(Source text Opens)
Chagall’s talent for drawing hardly cheered his poor and numerous family, which he, as the eldest of nine children, was expected to help support. His father, Khatskel-Mordechai Chagal, worked in a herring warehouse; his mother, Feiga- Ita Chernina, ran a small grocery store. Both nominally adhered to Hasidic Jewish religious beliefs, which forbade graphic representation of anything created by God. Thus Chagall grew up in a home devoid of images. Still, he pestered his mother until she took him to an art school run by a local portraitist. Chagall, in his late teens, was the only student who used the vivid color violet.Apious uncle refused to shake his hand after he began painting figures.
For all his subsequent pictorial reminiscing about Vitebsk, Chagall found it stifling and provincial—“a strange town, an unhappy town, a boring town,” he called it in his memoirs. In 1906, at age 19, he wangled a small sum of money from his father and left for St. Petersburg, where he enrolled in the drawing school of the Imperial Society for the Protection of Fine Arts. But he hated classical art training. “I, poor country lad, was obliged to acquaint myself thoroughly with the wretched nostrils of Alexander of Macedonia or some other plaster imbecile,” he recalled. The meager money soon ran out, and although he made a few kopecks retouching photographs and painting signs, he sometimes collapsed from hunger. His world broadened in 1909 when he signed up for an art class in St. Petersburg taught by Leon Bakst, who, having been to Paris, carried an aura of sophistication. Bakst indulged Chagall’s expressive, unconventional approach to painting and dropped names, exotic to the young man’s ears, such as Manet, Cézanne and Matisse. He spoke of painting cubes and squares, of an artist who cut off his ear.
(Source text Closes)
Reproduce the stretch of the passage on Chagall's early life from "Chagall’s talent for" through "began painting figures.", replacing "herring warehouse" with "fish warehouse".
(Given information Opens)
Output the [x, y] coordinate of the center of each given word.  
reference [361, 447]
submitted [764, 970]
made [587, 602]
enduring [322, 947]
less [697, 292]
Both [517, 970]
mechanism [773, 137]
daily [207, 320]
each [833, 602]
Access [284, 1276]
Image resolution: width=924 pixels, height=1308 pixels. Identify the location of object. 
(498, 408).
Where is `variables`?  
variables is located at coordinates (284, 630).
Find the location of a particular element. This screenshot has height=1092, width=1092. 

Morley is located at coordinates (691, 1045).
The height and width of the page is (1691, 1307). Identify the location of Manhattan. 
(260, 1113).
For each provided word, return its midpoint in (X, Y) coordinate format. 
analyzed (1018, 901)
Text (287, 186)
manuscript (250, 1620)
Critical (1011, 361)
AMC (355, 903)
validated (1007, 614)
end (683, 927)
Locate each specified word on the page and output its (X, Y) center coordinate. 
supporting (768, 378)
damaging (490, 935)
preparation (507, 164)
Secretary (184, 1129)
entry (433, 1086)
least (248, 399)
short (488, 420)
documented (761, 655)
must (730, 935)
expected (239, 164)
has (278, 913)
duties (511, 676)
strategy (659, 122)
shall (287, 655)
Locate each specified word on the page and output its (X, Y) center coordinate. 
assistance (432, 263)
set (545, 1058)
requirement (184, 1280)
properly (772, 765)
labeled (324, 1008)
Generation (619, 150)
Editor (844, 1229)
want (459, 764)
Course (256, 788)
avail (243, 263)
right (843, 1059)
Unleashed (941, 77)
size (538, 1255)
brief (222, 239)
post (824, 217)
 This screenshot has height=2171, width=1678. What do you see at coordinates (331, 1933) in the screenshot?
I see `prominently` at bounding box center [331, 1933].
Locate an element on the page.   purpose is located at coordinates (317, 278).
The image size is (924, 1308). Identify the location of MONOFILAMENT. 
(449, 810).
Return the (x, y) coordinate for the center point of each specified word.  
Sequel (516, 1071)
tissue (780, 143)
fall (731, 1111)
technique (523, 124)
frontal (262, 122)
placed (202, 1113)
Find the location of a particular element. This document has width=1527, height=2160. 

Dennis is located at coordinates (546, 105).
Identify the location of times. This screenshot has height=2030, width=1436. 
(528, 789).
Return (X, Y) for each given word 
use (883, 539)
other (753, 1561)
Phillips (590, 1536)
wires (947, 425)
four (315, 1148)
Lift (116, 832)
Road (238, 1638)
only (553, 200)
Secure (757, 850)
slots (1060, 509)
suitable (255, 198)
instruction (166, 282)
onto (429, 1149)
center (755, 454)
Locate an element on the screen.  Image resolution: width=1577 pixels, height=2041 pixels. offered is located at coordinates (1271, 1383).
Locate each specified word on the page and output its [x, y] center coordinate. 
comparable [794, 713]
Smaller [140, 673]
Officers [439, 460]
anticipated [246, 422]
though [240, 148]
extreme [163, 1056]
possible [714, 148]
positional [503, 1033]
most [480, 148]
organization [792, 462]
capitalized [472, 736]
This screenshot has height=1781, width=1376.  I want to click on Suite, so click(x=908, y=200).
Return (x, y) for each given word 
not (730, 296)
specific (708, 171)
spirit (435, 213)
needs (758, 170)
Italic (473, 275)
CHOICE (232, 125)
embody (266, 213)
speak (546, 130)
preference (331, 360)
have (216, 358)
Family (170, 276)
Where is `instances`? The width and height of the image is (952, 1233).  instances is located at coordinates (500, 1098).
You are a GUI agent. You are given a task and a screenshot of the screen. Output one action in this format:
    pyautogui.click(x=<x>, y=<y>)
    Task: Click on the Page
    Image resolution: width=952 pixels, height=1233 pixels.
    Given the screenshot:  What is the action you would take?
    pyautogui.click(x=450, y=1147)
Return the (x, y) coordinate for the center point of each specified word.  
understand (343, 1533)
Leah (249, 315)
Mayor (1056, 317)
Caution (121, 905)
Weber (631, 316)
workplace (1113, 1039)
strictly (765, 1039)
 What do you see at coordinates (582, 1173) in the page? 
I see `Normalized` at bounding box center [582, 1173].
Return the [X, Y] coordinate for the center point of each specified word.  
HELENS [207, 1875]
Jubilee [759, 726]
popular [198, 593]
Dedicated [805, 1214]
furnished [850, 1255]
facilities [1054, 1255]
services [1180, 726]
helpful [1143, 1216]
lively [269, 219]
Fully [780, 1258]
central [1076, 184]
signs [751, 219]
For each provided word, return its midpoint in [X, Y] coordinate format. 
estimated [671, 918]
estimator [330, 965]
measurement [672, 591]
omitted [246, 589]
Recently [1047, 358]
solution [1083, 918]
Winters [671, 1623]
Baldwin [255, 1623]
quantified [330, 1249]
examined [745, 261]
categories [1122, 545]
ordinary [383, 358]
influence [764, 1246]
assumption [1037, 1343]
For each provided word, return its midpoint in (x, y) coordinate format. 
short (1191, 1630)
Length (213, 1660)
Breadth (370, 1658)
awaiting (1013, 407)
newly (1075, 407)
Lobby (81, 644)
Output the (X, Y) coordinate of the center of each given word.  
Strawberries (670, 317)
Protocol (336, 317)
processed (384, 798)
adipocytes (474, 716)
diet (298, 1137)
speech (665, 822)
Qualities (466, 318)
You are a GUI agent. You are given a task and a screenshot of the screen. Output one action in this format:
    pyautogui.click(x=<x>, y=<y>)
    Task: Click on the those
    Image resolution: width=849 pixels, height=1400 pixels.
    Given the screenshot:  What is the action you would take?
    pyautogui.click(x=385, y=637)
(Given information Closes)
**Your solution**
Chagall’s talent for drawing hardly cheered his poor and numerous family, which he, as the eldest of nine children, was expected to help support. His father, Khatskel-Mordechai Chagal, worked in a fish warehouse; his mother, Feiga- Ita Chernina, ran a small grocery store. Both nominally adhered to Hasidic Jewish religious beliefs, which forbade graphic representation of anything created by God. Thus Chagall grew up in a home devoid of images. Still, he pestered his mother until she took him to an art school run by a local portraitist. Chagall, in his late teens, was the only student who used the vivid color violet.Apious uncle refused to shake his hand after he began painting figures.